Answer: We thank the reviewer for this deep critical analysis of our data. Though there was a numerical difference of the amount of BP reduction between patients with uDKK3> 400 pg/mg creatinine compared to those with lower uDKK3, this did not reach statistical significance. Therefore, discussion of this external effect of different BP response on prediction power of uDKK3 remains speculative. We included an according paragraph within the revised version of the manuscript.

Discussion

(…The numerically greater BP reduction in patients with higher uDKK3-levels after a median follow-up of 24 months (IQR24-24), might have contribute to a reduction in eGFR decline in this group. Considering the neprhoprotective effects of this greater BP reduction, the prediction power of uDKK3 might be actually even "masked" by this imbalance in BP control in the two groups….)

 

 

Author Response File: Author Response.pdf

Round 2

Reviewer 1 Report

The manuscript has considerably improved and below please find minor comments

Line 28: the authors should specify the totals of each eGFR loss group and DKK3, after the cut-off points instead of lines 30 and 33.

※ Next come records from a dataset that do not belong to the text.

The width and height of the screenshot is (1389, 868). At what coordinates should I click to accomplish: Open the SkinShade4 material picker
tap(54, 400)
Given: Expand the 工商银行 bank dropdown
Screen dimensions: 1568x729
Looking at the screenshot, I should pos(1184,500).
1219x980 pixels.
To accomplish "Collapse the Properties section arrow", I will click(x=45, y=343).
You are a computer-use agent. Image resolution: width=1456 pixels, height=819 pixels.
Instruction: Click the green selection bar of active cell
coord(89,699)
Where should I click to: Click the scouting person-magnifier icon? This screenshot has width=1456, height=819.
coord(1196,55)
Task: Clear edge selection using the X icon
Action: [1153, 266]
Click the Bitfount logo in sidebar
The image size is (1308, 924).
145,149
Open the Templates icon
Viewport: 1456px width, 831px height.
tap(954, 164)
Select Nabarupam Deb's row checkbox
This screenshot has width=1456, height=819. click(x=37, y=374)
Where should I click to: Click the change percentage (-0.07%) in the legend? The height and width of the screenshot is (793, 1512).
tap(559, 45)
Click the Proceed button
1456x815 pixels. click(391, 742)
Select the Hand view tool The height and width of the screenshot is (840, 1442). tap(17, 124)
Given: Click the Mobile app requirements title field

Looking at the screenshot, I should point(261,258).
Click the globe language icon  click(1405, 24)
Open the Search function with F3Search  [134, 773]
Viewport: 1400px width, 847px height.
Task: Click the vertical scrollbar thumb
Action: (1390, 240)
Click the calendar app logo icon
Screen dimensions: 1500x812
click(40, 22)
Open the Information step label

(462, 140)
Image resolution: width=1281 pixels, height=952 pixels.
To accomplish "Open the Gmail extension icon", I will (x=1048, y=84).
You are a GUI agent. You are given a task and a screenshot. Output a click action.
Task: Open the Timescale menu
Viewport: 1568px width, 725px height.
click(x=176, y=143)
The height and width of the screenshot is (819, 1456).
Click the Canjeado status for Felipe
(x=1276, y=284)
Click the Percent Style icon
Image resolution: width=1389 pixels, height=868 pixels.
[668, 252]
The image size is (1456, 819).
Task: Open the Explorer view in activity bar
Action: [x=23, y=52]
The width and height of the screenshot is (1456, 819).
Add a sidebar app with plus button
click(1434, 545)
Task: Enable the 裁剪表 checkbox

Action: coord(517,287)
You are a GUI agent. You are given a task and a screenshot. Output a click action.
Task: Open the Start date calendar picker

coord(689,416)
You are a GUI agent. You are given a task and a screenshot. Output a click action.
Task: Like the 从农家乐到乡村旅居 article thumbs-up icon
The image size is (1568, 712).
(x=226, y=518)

Line 30: Since high and low groups are defined previously, you can omit the specific cut-off point and report directly the DKK3 values/medians per each group. 

Line 32: the Mann-whitney U and t-test specifications should be added before the results part of the abstract. I suggest adding a sentence about it between lines 28 and 29, after the specification of follow-up periods. Same for the Spearman correlation.  

Line 36: you can remove the "So" at the beginning of the sentence 

Line 212: Table 4 title can specify last follow-up change rather than baseline 

 

Author Response

Please see also the attachment

 

Reviewer 1

The manuscript has considerably improved and below please find minor comments

Line 28: the authors should specify the totals of each eGFR loss group and DKK3, after the cut-off points instead of lines 30 and 33.

Answer: According to the reviewer’s suggestion, we specified the according values directly after the cut-off point to give a better context for the reader

Line 30: Since high and low groups are defined previously, you can omit the specific cut-off point and report directly the DKK3 values/medians per each group. 

Answer: As suggested by the reviewer we omit the specific cut-off point and directly report the DKK3 values.

Line 32: the Mann-Whitney U and t-test specifications should be added before the results part of the abstract. I suggest adding a sentence about it between lines 28 and 29, after the specification of follow-up periods. Same for the Spearman correlation.  

Answer: As suggested by the reviewer we added statistical specification with the revised abstract.

Line 36: you can remove the "So" at the beginning of the sentence 

Answer: We removed the “So” within the revised version of the manuscript.

Line 212: Table 4 title can specify last follow-up change rather than baseline 

Answer: As indicated by the reviewer we changed the title of table 4 accordingly.